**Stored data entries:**
§ §

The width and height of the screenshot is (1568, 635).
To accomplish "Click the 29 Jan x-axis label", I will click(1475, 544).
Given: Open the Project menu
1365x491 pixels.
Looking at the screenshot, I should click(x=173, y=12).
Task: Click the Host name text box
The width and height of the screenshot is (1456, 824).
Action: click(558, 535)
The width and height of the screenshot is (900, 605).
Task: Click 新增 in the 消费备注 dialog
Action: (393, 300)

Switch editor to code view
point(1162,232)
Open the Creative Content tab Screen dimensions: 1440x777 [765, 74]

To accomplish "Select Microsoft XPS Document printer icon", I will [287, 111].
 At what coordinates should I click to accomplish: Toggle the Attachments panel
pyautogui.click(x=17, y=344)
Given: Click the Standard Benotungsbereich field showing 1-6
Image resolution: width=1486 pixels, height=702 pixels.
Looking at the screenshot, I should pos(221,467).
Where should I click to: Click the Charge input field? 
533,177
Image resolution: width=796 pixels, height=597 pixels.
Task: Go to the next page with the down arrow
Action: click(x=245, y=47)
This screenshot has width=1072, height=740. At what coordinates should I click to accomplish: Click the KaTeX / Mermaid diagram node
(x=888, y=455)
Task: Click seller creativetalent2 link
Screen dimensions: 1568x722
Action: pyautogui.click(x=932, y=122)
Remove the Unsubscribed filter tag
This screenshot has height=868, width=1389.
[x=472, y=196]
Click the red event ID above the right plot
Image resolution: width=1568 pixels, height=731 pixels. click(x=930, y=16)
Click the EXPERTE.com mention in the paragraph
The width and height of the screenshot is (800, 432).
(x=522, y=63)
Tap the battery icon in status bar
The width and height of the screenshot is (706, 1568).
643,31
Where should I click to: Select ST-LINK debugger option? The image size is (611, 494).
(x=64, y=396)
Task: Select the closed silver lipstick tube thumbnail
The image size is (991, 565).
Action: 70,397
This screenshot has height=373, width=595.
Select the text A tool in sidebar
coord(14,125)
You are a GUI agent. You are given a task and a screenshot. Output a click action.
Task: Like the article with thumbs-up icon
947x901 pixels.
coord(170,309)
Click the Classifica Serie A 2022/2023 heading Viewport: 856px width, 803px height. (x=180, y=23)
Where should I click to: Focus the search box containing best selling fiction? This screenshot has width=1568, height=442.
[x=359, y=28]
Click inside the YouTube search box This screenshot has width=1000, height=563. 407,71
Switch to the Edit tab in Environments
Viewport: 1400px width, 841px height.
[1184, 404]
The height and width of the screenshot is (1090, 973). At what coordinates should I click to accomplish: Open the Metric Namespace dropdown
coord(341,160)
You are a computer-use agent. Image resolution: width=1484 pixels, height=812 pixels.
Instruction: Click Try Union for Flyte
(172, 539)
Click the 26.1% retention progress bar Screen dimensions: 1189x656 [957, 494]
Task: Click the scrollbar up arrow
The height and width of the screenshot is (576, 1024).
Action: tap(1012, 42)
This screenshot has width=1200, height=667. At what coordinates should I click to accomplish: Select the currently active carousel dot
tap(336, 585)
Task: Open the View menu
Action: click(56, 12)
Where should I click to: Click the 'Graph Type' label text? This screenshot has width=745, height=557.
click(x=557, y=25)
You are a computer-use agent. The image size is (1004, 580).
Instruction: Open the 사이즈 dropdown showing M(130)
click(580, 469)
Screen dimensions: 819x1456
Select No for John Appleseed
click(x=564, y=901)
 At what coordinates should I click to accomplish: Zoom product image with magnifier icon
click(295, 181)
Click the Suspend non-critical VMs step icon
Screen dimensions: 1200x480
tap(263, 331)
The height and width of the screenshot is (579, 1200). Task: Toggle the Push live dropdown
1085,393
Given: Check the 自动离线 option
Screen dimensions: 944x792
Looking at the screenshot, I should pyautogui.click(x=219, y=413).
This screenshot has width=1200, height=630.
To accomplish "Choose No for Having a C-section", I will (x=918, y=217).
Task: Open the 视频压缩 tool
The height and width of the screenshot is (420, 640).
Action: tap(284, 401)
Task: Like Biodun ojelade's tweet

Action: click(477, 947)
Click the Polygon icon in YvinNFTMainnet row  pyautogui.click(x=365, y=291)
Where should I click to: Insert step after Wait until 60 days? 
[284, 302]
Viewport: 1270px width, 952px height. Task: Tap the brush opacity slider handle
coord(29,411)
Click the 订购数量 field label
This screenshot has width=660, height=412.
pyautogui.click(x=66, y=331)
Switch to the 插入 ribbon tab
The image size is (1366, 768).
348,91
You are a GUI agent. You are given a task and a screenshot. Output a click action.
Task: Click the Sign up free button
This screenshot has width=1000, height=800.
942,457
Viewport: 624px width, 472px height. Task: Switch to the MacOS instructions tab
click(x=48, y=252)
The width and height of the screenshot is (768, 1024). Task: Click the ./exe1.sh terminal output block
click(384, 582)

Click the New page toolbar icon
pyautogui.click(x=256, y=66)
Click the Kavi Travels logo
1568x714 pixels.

§ §

**Goal:**
Find every line in the items above that contains the word "Open", and copy each of those lines.

**Right answer:**
Given: Open the Project menu
Open the Creative Content tab Screen dimensions: 1440x777 [765, 74]
The height and width of the screenshot is (1090, 973). At what coordinates should I click to accomplish: Open the Metric Namespace dropdown
Task: Open the View menu
Instruction: Open the 사이즈 dropdown showing M(130)
Task: Open the 视频压缩 tool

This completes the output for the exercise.